Which lines in the data below contain the string "beside"? Show each one in full, and treat capital and lowercase letters as different.

•••••

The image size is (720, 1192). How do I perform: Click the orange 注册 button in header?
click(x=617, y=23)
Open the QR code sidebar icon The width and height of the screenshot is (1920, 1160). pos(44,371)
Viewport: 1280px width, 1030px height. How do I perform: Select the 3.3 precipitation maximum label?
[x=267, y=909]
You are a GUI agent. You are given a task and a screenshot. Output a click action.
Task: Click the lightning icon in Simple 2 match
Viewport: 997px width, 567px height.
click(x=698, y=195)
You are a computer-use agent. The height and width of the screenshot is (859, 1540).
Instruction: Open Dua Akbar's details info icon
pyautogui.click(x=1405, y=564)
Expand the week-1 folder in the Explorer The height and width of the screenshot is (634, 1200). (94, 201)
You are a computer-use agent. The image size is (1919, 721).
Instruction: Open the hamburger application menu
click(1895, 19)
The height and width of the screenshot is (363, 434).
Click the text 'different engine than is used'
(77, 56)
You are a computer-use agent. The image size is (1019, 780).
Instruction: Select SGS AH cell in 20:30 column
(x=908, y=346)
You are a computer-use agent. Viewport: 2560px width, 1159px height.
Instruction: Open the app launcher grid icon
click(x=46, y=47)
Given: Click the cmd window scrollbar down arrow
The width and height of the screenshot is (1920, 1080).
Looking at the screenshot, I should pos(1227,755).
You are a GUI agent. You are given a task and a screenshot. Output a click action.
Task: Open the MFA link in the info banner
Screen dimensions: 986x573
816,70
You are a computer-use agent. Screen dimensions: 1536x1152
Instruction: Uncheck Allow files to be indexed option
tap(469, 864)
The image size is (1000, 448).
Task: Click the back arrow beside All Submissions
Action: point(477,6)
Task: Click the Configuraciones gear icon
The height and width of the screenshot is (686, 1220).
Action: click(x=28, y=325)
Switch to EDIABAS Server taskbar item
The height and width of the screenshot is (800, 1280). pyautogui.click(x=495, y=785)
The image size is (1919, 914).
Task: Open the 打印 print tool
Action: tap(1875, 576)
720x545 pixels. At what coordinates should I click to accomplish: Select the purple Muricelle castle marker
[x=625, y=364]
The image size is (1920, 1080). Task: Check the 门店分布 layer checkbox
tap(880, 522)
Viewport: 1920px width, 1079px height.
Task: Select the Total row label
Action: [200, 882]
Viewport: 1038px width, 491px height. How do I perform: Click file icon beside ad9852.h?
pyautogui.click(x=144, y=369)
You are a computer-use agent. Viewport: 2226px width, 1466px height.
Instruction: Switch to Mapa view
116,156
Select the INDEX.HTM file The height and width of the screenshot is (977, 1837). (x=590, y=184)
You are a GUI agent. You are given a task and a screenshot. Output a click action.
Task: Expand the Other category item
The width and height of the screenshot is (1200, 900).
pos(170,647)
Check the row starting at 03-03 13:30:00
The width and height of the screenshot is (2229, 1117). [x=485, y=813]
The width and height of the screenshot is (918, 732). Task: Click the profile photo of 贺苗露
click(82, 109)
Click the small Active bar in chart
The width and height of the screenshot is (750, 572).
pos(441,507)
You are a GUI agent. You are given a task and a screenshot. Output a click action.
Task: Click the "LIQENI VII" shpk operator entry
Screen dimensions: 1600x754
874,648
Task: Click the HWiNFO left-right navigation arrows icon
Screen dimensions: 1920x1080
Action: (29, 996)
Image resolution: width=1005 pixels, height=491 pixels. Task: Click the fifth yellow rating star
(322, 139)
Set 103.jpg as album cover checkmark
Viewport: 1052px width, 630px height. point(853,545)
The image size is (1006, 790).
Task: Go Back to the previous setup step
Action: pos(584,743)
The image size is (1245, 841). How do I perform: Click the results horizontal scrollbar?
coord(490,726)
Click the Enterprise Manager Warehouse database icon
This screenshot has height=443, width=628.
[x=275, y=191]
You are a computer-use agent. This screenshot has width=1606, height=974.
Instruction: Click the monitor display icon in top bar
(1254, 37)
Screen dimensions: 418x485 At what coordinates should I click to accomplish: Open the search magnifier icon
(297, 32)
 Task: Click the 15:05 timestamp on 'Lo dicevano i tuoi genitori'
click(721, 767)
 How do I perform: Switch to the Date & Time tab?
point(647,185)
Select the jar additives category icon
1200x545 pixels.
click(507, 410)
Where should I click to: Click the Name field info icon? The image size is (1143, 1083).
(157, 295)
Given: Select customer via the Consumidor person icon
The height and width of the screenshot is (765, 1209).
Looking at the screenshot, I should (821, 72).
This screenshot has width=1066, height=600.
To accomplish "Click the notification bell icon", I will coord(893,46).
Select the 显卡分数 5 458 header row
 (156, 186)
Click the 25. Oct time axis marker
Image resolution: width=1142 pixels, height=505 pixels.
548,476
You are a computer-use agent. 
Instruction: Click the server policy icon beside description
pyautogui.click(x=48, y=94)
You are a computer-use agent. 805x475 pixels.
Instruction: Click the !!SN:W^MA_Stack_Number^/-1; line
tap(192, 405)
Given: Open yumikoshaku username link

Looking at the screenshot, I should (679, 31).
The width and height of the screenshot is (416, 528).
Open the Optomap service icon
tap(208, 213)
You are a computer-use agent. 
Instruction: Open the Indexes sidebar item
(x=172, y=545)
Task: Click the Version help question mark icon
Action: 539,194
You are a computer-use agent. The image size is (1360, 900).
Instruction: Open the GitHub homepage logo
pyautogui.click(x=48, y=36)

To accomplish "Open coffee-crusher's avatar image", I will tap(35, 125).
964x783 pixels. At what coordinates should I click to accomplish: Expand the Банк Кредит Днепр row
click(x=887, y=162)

•••••

> Response:
Task: Click the back arrow beside All Submissions
Viewport: 1038px width, 491px height. How do I perform: Click file icon beside ad9852.h?
Instruction: Click the server policy icon beside description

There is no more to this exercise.